State Supreme Court took a big swipe at Washington Initiative system

One of the defining characteristics of Washington’s state government is the opportunity for everyday voters to have their voices heard through the initiative process. It helps keep legislators accountable and reinforces our nation’s history of active citizen participation in all levels of government.

By Reps. Christopher Hurst and Cathy Dahlquist

One of the defining characteristics of Washington’s state government is the opportunity for everyday voters to have their voices heard through the initiative process. It helps keep legislators accountable and reinforces our nation’s history of active citizen participation in all levels of government.

While some legislators have pushed back on Washington’s initiative process, on Feb. 28 this process came under new fire from the Washington Supreme Court.

After staying out of the political debate for almost 20 years, our Supreme Court stepped in and struck down the voter-approved requirement that tax increases receive a two-thirds vote to pass the Legislature. In deciding this requirement is unconstitutional, the justices ignored the repeated demands of Washington’s voters that the bar be set higher when it comes to taking money from our pocketbooks.

More than simply deciding on the constitutionality of the issue though, the Supreme Court justices took a blatant, unwarranted and political swing at the decision made by voters to keep the scope of our government limited.

The six justices in the majority opinion claim the supermajority requirement “is antithetical to the notion of a functioning government and should be rejected as such.” In doing so, they seem eager to disregard the notion that the functions of government are the responsibility of the Legislature, the governor and the people by means of the initiative process – not the judicial branch.

Further, they argue the two-thirds rule to raise taxes constituted a “tyrannical minority” imposing their will over the majority. The language wades deep into political waters, which the courts are supposed to float above. Even more disconcerting was the true tyranny of the minority on display when these six individuals overruled a 1.9 million strong majority of Washingtonians who supported Initiative 1185.

Washington residents have repeatedly reaffirmed that tax increases should only pass with support of two-thirds of legislators or a public vote. We strongly support this principle.

The Supreme Court has ruled – in spite of a clear directive from the people – that the two-thirds requirement for taxes is unconstitutional. But the fight is not over.

We are sponsoring legislation, House Joint Resolution 4206, that would place the two-thirds requirement to raise taxes in our state constitution. This will ensure our government respects the repeated instructions of voters and finally puts the issue to rest.

Passing this constitutional amendment will be a challenge. It must pass both the House and Senate before going to the ballot box where voters must also approve it. The voters have been clear on this issue before and we are sure that they will respond just as loudly and definitively if they are given the opportunity to amend the constitution.

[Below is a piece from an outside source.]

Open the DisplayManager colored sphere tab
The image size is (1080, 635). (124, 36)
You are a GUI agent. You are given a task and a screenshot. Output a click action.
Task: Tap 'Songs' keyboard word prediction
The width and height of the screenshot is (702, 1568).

This should not be a difficult decision. Initiative 1185 passed in every county and 44 of 49 legislative districts. Voters in the 31st Legislative District, to whom we answer, passed Initiative 1185 with 73 percent support. If every senator and representative was true to his or her district, amending the constitution to include the two-thirds requirement for tax increases would pass near-unanimously. Just as they have in the past, however, we expect a number of interest groups will fight our efforts to pass this amendment.

The Washington State Supreme Court ruled against the majority of Washingtonians, but as legislators it is our responsibility to represent our voters. A constitutional amendment is now the only way forward.

State Rep. Christopher Hurst, Independent Democrat, is chairman of the Government Accountability

and Oversight Committee. He has served in the Legislature for 10 years. Rep. Cathy Dahlquist, R-Enumclaw, is the ranking Republican on the House Education Committee. She is serving her second term as state representative.